Un contexte diplomatique bloqué
Cette initiative fait suite à des semaines de tentatives de médiation infructueuses. La dernière réunion à Genève, mardi, s’est soldée par un échec. Selon des sources diplomatiques, l’Iran refusant toute proposition concrète et rejetant l’idée d’une prolongation du délai fixé à fin août pour éviter le retour des sanctions. Mercredi, les ministres des Affaires étrangères des E3, en coordination avec l’UE et après consultation avec Washington, avaient déjà signalé leur intention d’aller de l’avant.
Réaction de Téhéran
Téhéran a immédiatement menacé de suspendre sa coopération avec l’AIEA si le mécanisme était activé. Le vice-ministre des Affaires étrangères, Kazem Gharibabadi, a rappelé que l’activation du mécanisme entraînerait la suspension de la coopération avec l’AIEA. Ces dernières années, les responsables iraniens ont évoqué à plusieurs reprises la possibilité d’un retrait du Traité de non-prolifération nucléaire (TNP) en réponse à un éventuel retour en arrière. L’Iran dénonce par ailleurs une logique jugée incohérente et punitive, soulignant que les États-Unis se sont retirés unilatéralement du JCPOA en 2018, avant d’intensifier les frappes ciblées contre ses infrastructures nucléaires.
«Si l’Iran suspend la coopération avec l’AIEA ou menace de se retirer du TNP, cela pourrait faire basculer le dossier iranien dans une logique de prolifération ouverte, avec un risque d’alignement renforcé Téhéran-Moscou-Pékin», nous confie une source proche du dossier.
Calendrier et perspectives
Le mécanisme prévoit un délai de 30 jours avant la mise en œuvre des sanctions.
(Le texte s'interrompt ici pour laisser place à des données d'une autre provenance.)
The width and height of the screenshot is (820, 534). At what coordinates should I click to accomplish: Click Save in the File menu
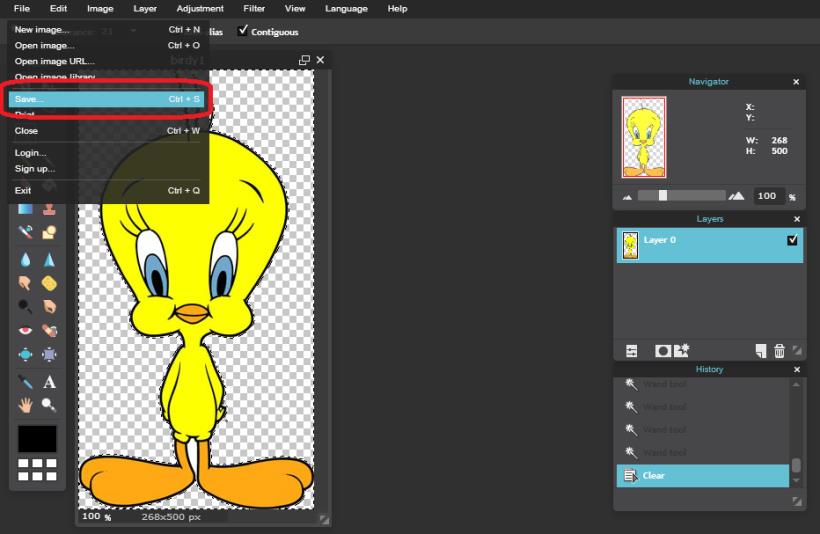pyautogui.click(x=30, y=99)
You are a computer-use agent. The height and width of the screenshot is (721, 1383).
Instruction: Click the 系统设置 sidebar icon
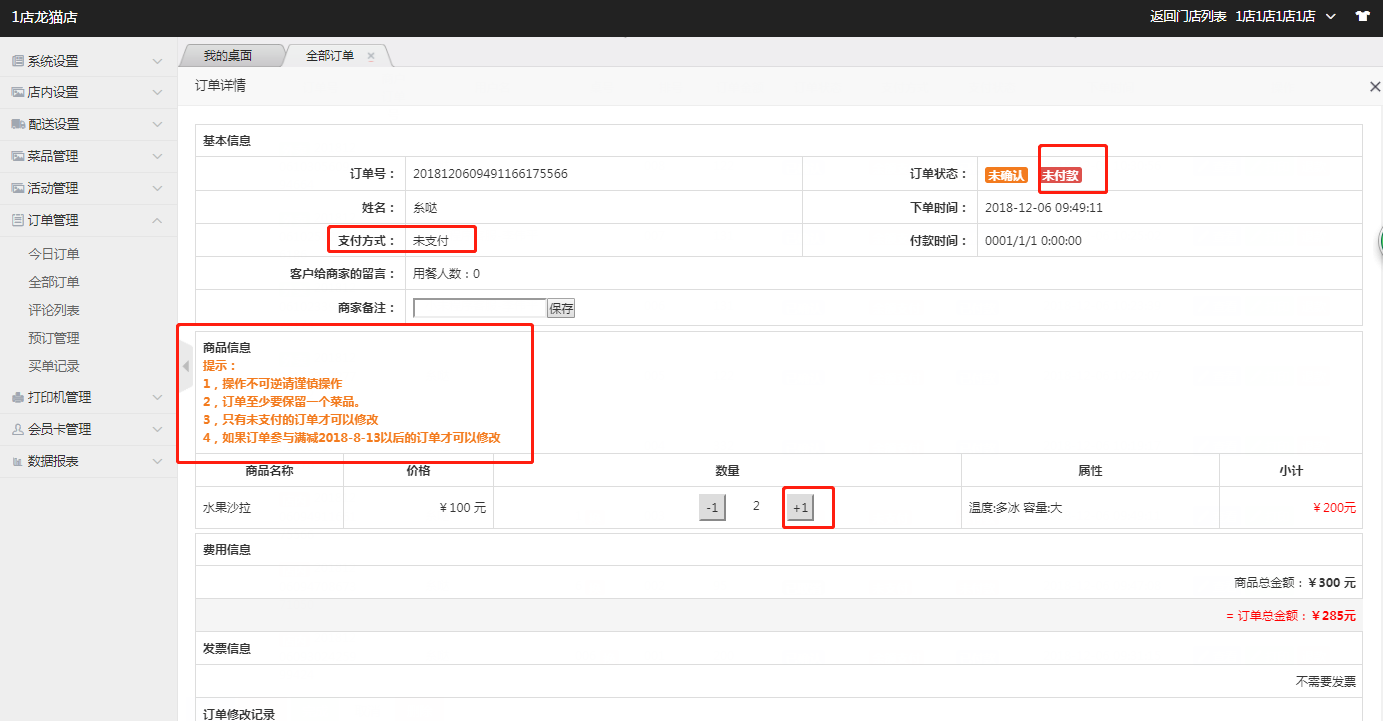(x=18, y=61)
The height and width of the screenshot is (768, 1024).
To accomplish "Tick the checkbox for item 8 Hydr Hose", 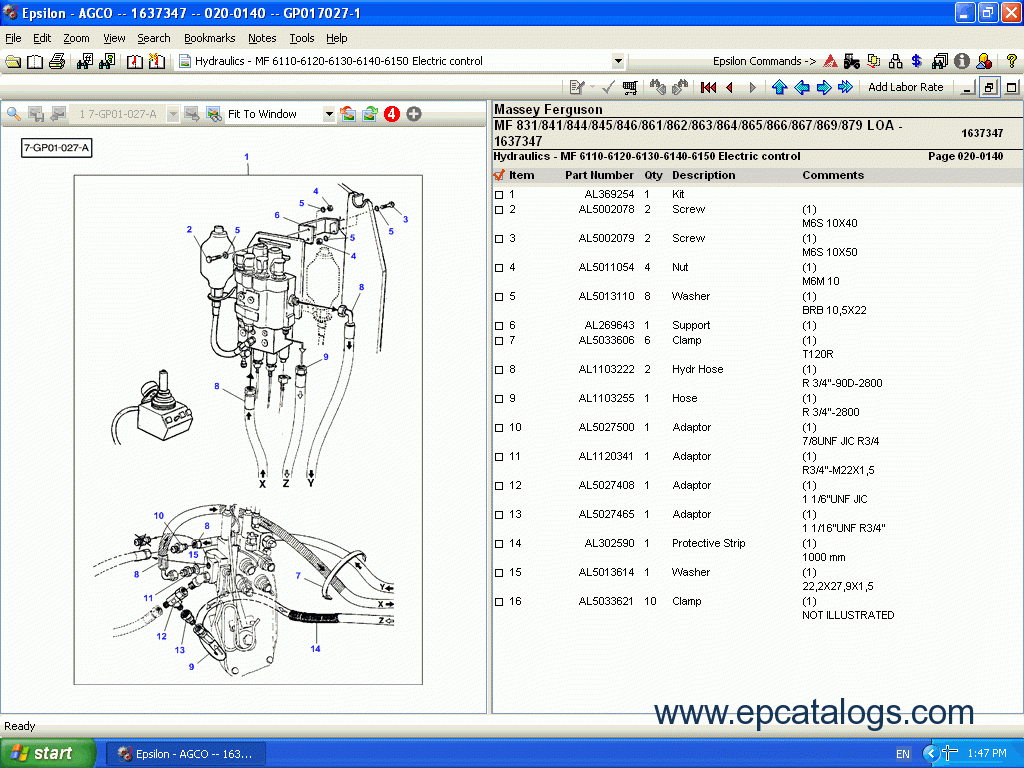I will 499,370.
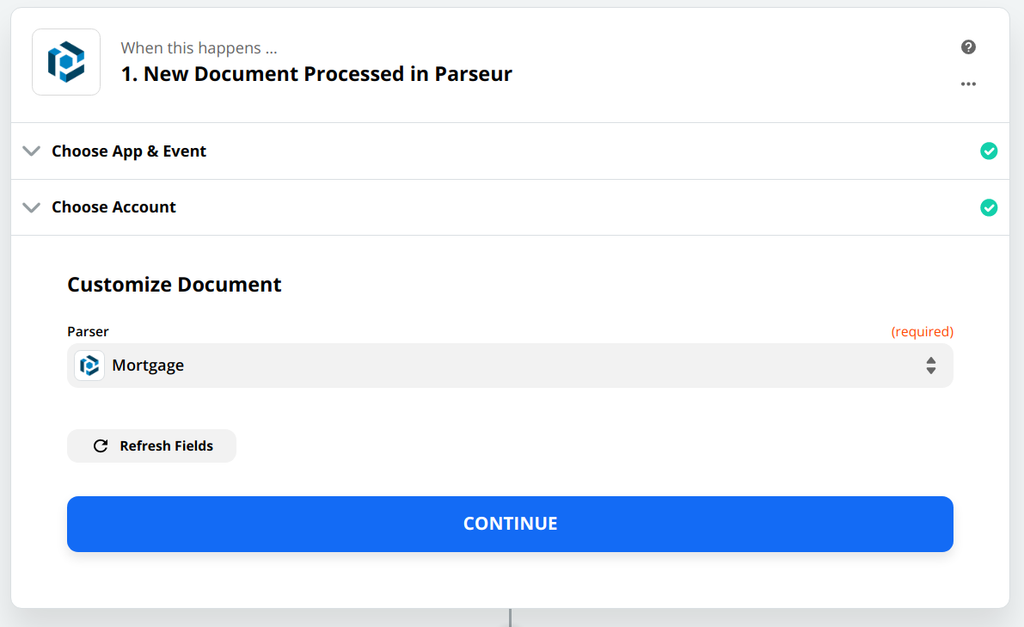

Les Européens souhaitent conclure le processus avant que la Russie ne reprenne la présidence du Conseil de sécurité en octobre, redoutant un éventuel blocage politique orchestré par Moscou. Les diplomates du Groupe E3 insistent toutefois que le retour au «snapback» ne signifie pas «la fin de la diplomatie », laissant entrevoir un possible compromis de dernière minute avec Téhéran.